Por uma liga de protecção dos espermatozóides

Guantanamo é um paraíso, comparado com uma camisinha sufocante e claustrofóbica!
São Rosas



Andam os ânimos exaltados com a defesa de diversos animais, particularmente dos touros e ninguém se preocupa com os direitos desse bichinho doméstico mas tão fundamental à espécie humana que é o espermatozóide e que na sua pequenez de tamanho não tem possibilidade alguma de se defender.

Como na epígrafe desta crónica bem expressa a São Rosas, a camisa sem colarinhos que é o preservativo e que as pessoas insistem em manter como costume é um bárbaro método de cozedura dos espermatozóides em fogo lento determinando-lhes ainda uma morte inglória. A modos que semelhante ao que se faz aos caracóis e que não se entende porque apesar do seu elevado valor calórico não servem predominantemente para comer. Sabido que o habitat natural dos espermatozóides são zonas húmidas de grutas de temperaturas aprazíveis percebe-se melhor o grau de violência que sobre eles é exercido.

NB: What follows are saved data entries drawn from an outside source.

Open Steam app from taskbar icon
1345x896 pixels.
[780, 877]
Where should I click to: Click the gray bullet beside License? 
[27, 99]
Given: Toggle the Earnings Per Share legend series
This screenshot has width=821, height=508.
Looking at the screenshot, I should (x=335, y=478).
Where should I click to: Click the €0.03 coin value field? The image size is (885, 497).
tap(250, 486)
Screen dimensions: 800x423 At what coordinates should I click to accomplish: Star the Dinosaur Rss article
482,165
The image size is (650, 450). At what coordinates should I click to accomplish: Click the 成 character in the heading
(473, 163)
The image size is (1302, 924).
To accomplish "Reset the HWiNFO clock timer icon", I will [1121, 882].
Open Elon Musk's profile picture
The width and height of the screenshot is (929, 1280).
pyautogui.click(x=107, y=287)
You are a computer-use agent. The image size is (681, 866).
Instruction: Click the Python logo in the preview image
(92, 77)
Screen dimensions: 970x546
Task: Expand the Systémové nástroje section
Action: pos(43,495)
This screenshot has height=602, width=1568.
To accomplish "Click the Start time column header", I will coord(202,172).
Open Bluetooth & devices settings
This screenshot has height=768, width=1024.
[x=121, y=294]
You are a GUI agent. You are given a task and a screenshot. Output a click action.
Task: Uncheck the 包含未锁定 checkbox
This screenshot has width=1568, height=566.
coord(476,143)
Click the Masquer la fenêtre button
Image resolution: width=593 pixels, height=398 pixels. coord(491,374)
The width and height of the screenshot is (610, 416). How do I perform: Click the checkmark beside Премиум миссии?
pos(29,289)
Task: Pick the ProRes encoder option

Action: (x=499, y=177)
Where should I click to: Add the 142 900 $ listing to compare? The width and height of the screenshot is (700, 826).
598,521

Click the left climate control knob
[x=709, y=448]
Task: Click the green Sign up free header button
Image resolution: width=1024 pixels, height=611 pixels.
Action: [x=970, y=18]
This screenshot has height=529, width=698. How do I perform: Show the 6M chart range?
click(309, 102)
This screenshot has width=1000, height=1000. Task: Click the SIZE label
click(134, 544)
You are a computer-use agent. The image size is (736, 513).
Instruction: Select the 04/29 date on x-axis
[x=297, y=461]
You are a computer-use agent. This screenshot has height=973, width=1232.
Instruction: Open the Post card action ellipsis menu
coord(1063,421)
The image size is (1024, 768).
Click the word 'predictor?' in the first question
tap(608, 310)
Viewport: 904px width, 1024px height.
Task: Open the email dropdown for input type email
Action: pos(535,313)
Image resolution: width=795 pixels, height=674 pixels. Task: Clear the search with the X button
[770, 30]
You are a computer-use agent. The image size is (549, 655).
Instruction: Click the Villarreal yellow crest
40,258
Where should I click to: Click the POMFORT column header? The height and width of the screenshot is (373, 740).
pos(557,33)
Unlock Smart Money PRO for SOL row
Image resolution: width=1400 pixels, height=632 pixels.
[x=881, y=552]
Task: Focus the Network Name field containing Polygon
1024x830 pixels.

E prepara-se mais um ataque de maus tratos aos espermatozóides com a distribuição gratuita de preservativos nas escolas esperando que o enorme volume de testosterona adolescente promova a chacina de mais uns milhares de espermatozóides. E não havia necessidade deste genocídio e de menorizar as raparigas já que desde a invenção da pílula elas são responsáveis pela sua sexualidade para além de com este método permitirem aos espermatozóides uma vida saudável e sem traumas físicos ou psicológicos. Acresce ainda que os preservativos cheios de espermatozóides mortos colocam a questão ecológica da sua triagem já que sobra sempre a dúvida se devem ir para o embalão ou para o vulgar lixo doméstico dado o seu teor proteico.

Mais do que mãos masculinas constantemente colocadas sobre as fábricas de espermatozóides como se fossem Quixotes a lutar contra os moinhos de vento urge criar uma Liga de Protecção dos Espermatozóides que lhes defenda os direitos e que tome como primeira medida a distribuição gratuita de pílulas nas escolas como única garantia válida de lhes dar uma vida de qualidade e de livres movimentos.